## Text block
◆ ◆ ◆ ◆
This is not a bad idea...
(In reply to comment #6) > In looking into how to fix this, it's going to be a quagmire. The pyatspi > module is imported all over the place. On second thought.. Why would this be a quagmire? Just like the trace above shows, this is raised in orca.py. Can't we catch it there and give proper output? Yeah, it would need some reshuffling of a bit of code in orca.py. My concern is that since this bug is considered "critical", I don't think it would be right to require users to have the latest version of pyatspi.
(In reply to comment #8) > (In reply to comment #6) > > In looking into how to fix this, it's going to be a quagmire. The pyatspi > > module is imported all over the place. > > On second thought.. Why would this be a quagmire? Just like the trace above > shows, this is raised in orca.py. Can't we catch it there and give proper > output? > > Yeah, it would need some reshuffling of a bit of code in orca.py. It would need quite a bit of reshuffling of nearly every import in orca.py because those imports end up importing pyatspi, or things they import end up importing pyatspi. Even debug.py imports it. :-(
(In reply to comment #8) > My concern is that since this bug is considered "critical", I don't think it > would be right to require users to have the latest version of pyatspi. Agreed. I'm wondering if we should knock this bug down in terms of priorty/severity. I think it tends to occur when someone is attempting to run Orca in a situation where it's impossible to run Orca, and is doing so under non-standard configurations. So...I'm thinking it still might be nice to try to delay the activation of the registry until the start() call. What do you think, Eitan?
◆ ◆ ◆ ◆
## Information

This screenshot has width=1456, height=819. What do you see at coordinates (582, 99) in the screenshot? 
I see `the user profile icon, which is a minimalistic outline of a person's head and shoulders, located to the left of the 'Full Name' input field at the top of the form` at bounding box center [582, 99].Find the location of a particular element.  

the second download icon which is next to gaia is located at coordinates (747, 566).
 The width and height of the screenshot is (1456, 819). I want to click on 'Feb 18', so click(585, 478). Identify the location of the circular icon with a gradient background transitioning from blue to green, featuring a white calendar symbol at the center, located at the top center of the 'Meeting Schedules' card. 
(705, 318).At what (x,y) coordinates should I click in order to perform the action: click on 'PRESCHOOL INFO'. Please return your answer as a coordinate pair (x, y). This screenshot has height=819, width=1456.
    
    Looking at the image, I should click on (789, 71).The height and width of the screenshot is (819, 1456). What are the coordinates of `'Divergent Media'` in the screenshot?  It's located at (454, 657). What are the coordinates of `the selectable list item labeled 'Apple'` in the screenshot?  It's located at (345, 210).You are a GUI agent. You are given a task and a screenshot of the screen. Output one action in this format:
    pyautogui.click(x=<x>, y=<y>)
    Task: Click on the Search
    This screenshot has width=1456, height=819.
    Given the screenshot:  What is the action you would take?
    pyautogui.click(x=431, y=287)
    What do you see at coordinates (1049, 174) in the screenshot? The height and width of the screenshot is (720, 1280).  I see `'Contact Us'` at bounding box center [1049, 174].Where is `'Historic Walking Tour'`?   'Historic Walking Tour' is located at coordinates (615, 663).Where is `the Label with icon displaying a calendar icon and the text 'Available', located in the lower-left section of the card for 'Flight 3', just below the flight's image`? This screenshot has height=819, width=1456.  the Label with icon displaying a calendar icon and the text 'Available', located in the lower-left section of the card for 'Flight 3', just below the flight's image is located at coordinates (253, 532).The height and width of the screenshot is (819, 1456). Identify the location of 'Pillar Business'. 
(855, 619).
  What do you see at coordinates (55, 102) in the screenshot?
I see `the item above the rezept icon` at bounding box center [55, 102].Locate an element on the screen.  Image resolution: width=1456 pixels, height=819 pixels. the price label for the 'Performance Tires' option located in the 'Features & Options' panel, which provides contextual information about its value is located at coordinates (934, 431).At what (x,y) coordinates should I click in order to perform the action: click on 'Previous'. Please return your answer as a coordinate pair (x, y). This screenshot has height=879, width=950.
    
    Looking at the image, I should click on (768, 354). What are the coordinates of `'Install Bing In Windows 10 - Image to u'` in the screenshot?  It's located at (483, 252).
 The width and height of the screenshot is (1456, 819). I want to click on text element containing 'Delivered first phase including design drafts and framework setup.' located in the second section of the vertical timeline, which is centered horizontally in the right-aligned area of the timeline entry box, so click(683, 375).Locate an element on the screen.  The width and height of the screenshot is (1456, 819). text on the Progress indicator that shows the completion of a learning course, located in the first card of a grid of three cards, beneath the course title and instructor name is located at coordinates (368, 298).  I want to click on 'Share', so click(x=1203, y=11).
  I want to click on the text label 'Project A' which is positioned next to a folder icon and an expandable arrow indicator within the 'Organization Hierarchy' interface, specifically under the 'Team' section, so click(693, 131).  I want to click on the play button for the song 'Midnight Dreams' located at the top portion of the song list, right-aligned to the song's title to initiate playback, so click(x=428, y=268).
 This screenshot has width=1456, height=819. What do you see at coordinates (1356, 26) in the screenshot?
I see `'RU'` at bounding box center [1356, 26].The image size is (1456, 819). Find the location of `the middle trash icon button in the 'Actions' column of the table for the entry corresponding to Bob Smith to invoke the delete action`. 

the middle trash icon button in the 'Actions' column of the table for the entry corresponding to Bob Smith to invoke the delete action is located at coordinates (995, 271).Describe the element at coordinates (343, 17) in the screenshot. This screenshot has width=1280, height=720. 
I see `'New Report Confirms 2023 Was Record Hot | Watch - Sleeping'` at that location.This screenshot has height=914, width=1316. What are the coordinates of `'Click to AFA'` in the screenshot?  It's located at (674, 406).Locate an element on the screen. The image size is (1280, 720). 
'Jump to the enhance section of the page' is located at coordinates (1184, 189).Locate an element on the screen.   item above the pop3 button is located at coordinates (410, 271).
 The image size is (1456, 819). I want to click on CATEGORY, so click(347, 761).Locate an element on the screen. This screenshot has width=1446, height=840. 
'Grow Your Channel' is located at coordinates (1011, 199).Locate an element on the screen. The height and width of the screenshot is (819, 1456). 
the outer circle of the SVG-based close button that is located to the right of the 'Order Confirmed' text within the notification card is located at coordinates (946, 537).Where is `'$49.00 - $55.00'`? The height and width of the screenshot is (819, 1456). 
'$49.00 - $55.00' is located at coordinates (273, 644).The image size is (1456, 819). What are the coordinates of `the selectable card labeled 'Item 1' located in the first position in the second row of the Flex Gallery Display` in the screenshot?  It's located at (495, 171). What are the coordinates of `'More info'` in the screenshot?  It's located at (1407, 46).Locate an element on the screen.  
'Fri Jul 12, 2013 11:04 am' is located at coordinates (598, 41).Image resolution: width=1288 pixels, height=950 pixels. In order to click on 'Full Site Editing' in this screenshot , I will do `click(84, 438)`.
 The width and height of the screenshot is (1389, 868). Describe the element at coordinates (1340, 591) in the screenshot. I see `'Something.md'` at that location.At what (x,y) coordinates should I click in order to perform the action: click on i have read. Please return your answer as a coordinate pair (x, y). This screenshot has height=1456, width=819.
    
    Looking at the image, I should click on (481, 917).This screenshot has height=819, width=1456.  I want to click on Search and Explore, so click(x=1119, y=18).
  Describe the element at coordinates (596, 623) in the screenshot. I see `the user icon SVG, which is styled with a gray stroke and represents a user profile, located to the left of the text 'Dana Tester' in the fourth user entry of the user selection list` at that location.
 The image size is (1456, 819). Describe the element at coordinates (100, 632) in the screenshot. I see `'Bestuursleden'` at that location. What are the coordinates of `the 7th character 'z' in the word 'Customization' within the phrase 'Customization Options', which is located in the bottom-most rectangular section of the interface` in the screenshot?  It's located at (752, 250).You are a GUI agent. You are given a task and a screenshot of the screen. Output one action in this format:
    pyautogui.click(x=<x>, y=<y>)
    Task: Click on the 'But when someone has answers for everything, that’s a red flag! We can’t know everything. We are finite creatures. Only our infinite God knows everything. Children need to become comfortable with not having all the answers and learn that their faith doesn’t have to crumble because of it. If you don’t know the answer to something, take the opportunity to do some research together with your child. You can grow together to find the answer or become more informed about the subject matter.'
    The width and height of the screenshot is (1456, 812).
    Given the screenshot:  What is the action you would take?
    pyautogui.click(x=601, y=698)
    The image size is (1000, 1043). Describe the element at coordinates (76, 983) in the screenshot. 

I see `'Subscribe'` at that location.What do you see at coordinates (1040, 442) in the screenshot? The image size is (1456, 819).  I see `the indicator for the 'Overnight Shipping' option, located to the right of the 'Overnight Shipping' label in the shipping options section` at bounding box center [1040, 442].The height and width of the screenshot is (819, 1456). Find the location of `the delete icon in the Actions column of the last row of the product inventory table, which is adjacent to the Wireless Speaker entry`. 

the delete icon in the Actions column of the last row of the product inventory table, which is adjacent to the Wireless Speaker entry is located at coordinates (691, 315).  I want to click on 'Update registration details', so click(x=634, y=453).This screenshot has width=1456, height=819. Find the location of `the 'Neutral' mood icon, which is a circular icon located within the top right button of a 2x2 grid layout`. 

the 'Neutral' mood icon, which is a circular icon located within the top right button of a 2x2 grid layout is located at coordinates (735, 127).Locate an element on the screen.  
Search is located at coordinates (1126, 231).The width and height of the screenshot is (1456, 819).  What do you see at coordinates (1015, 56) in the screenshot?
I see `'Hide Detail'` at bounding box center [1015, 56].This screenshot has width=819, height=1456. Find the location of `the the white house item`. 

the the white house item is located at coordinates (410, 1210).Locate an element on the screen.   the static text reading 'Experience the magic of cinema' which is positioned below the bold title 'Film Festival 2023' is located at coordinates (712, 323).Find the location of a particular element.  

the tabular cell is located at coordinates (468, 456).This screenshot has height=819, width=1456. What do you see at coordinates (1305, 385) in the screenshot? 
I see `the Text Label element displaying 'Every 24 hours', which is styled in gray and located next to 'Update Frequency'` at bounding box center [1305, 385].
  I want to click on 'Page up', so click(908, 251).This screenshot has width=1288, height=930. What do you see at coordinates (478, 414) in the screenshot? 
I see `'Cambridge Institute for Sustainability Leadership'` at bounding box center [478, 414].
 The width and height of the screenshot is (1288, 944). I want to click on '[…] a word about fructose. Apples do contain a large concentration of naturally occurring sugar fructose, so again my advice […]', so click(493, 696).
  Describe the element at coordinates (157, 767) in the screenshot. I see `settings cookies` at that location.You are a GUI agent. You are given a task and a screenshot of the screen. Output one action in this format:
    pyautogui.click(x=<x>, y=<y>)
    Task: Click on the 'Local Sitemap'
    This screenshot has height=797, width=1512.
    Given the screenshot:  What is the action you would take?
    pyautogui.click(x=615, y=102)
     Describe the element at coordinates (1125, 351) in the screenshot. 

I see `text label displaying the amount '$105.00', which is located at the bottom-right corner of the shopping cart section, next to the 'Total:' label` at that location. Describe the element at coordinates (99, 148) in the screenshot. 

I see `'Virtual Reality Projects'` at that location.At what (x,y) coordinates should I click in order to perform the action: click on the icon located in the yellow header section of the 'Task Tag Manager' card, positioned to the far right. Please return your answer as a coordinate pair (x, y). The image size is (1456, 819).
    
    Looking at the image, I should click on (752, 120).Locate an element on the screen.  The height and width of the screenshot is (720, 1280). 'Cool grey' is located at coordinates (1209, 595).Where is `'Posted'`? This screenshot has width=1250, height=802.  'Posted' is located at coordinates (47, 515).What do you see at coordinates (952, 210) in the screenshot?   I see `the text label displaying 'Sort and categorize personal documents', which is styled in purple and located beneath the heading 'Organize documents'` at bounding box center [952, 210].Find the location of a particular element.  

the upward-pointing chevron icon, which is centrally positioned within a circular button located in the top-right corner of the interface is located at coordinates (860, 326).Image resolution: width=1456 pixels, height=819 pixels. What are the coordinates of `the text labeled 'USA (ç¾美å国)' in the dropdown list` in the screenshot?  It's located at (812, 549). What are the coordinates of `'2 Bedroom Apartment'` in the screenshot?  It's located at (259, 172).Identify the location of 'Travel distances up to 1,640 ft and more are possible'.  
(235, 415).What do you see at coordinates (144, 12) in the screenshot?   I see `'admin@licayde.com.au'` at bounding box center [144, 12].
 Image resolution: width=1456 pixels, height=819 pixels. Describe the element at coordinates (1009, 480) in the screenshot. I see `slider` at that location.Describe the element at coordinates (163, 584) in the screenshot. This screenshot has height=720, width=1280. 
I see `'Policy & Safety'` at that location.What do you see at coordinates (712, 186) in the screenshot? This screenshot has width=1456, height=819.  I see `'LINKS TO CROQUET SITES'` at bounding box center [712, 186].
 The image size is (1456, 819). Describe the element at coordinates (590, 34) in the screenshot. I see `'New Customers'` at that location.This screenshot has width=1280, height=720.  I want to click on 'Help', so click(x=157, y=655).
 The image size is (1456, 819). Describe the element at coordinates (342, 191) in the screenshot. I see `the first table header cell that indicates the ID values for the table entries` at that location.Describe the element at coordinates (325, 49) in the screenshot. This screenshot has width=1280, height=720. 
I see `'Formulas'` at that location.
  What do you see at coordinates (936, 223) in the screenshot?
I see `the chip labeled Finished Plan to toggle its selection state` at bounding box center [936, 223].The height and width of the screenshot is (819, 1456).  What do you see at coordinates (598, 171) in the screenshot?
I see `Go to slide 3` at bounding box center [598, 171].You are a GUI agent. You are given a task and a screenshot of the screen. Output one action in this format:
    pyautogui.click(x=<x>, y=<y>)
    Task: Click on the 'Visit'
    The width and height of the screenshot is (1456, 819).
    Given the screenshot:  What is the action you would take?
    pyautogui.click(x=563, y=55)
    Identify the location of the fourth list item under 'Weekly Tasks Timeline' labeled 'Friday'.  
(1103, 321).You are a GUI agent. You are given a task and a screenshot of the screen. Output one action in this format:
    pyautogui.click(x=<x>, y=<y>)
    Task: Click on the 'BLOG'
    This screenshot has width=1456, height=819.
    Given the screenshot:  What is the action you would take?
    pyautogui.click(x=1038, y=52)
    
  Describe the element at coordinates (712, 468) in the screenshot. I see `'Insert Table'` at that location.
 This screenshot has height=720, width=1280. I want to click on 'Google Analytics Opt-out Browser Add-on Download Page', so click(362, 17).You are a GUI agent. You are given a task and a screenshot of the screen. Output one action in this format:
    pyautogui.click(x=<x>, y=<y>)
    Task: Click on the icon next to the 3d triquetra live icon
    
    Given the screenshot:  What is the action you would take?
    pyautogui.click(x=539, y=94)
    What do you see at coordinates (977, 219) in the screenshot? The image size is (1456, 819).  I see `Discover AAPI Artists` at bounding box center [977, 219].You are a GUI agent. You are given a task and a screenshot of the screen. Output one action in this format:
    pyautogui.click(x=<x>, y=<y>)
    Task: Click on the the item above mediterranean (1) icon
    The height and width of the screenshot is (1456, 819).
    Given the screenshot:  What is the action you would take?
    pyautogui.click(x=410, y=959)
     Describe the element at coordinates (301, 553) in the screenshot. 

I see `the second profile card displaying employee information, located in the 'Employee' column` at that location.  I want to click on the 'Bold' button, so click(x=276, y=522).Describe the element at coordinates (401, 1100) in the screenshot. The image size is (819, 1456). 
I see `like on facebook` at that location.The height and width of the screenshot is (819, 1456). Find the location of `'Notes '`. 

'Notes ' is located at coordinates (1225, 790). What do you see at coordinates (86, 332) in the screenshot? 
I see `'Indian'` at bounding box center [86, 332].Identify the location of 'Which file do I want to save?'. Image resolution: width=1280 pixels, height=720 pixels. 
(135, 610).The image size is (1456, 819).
◆ ◆ ◆ ◆
## Task prompt
Can you carry on the Orca bug-thread discussion about importing pyatspi from the point where it stops? None of the material matters here.

## Exercise response
Please don't lower the priority of this bug. It prevents users from configuring Orca in the text console before first login.
Perhaps a function could be written that performs the import and handles any exception, returning False on failure, which the caller could test for (or not) as desired. The problem is that we would then be effectively ignoring the exception. If pyatspi can't be imported for some other reason (e.g., an installation problem) then it won't be detected until an attempt is made to access pyatspi.something later on. If a solution along these lines were adopted, it should be easy to perform a global search and replace across all the source files to replace, for example import pyatspi with protected_import("pyatspi") Nevertheless, I don't much like the idea of ignoring import errors, even though I know this is already done elsewhere for the gtk module.
The patch in bug 529611 suppresses exceptions at import time of pyatspi. RuntimeError is raised when registry operations occur. This includes registering event listeners, which we do in orca.py before we start the registry.
Latest pyatspi (and orca) should have this fixed. Anybody waht to verify before I close this?
I just tested with Orca revision 3848 and pyatspi revision 1010. Orca -t now works from the console as expected.
Thanks Kenny for reporting back! This bug is fixed with orca and pyatspi trunk combined.